Infinite Jest se termine in medias res, sans résoudre explicitement aucun des mystères qui servent de toile de fond à l'intrigue du roman. Je me souviens nettement avoir attaqué les 100 dernières pages en me demandant bien comment diable Foster Wallace allait dénouer toutes les intrigues encore en suspens en si peu de temps - mais comme je fais toute confiance aux écrivains, je ne m'inquiétais pas outre mesure. Ma surprise et ma frustration furent donc complètes quand j'atteignis la dernière page du roman et que rien n'était résolu. Rien. Plus une page à lire, et pas une réponse. Il ne me restait plus qu'à recommencer à zéro, à relire le premier chapitre, situé chronologiquement après le reste du roman, puis à relire tout le reste à la recherche des indices qui m'avaient apparemment échappé à la première lecture, pour essayer de reconstituer moi-même le puzzle.

Tel David Foster Wallace, Jonathan Blow nous renvoie au début pour nous obliger à recommencer avec un regard neuf, charge à nous de voir cette fois ce qui nous avait échappé la première fois.
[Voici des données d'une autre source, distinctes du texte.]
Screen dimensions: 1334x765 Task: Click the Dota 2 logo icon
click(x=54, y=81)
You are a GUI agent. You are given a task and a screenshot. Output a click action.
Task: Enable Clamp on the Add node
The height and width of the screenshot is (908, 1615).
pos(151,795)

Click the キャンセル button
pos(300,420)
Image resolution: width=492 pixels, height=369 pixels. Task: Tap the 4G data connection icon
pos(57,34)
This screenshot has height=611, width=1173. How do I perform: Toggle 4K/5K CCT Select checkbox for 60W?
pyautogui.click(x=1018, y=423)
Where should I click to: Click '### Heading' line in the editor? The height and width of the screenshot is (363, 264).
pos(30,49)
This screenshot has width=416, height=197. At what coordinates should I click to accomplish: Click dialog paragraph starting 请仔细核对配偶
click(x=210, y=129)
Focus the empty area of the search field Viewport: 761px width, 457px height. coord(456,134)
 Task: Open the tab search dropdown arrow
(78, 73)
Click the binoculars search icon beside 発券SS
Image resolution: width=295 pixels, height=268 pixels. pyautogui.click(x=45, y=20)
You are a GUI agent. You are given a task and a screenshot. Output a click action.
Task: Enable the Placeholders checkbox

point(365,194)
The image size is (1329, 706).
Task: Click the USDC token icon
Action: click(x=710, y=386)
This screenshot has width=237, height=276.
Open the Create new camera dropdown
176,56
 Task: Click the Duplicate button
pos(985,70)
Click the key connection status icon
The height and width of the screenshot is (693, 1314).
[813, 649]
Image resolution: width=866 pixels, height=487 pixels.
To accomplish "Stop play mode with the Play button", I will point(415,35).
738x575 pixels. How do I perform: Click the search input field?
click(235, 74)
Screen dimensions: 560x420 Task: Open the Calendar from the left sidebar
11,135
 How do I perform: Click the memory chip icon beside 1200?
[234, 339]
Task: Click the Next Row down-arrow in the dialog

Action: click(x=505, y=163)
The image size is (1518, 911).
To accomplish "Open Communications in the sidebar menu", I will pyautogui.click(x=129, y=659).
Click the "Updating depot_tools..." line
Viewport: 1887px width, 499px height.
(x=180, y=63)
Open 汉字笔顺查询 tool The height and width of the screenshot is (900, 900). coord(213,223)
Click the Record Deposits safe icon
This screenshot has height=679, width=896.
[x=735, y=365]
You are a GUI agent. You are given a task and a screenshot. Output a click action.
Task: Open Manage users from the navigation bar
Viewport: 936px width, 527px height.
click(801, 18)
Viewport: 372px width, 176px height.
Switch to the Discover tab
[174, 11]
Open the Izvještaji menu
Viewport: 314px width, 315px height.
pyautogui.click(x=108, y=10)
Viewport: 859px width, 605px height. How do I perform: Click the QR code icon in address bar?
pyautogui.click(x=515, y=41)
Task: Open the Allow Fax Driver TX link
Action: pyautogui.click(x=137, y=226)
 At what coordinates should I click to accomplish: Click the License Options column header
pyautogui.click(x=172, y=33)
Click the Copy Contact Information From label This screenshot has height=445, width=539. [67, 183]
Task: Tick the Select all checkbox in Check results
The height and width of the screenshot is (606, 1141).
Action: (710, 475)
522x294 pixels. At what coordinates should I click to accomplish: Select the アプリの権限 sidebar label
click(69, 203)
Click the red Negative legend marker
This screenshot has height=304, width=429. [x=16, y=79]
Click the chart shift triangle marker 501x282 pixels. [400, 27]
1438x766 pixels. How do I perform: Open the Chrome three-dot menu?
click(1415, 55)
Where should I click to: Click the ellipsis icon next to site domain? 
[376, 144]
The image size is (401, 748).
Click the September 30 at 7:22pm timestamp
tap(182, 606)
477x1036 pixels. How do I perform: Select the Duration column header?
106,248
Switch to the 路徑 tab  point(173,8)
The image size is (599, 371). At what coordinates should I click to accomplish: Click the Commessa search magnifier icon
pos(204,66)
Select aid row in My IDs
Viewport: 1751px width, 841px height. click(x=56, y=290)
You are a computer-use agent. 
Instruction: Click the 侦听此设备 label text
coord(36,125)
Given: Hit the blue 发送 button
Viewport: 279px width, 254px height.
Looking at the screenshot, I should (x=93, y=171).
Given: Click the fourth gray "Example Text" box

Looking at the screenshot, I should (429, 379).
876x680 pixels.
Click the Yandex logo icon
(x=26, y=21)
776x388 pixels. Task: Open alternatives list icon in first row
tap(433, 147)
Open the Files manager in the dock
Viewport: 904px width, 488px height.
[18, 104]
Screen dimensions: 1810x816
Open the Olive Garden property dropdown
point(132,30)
Et si on recommence effectivement le jeu au lieu de ragequit comme le journaliste de Wired, on voit soudain des puzzles partout, dès les toutes premières salles souterraines. Dans les murs, les arbres, les rivières, les nuages. On voit le jeu autrement. On comprend qu’on n’avait rien compris, que tout est effectivement à refaire. Toute notre première exploration était une longue leçon.

Fort de notre expérience, on explore tous les recoins, on finit tous les puzzles qu'on avait laissés de côté parce qu'ils n'étaient pas essentiels à la progression, on allume les lasers qui ne l'étaient pas encore. Petit à petit le sentiment d'urgence du premier passage fait place à quelque chose de plus apaisé. L'envie d'aller au fond des choses, déterminé à ne rien rater. À force de creuser, on finit par se heurter à des endroits qui nous résistent vraiment. Derrière certains puzzles particulièrement retors, on trouve des valises contenant d’étranges plans hexagonaux, dont l'intérêt n'est pas immédiatement évident. Tant pis, on verra plus tard. Parfois on arrive à une porte qui refuse de s'ouvrir, un couloir apparemment inaccessible. Tant pis, on y reviendra. On a tout le temps, désormais.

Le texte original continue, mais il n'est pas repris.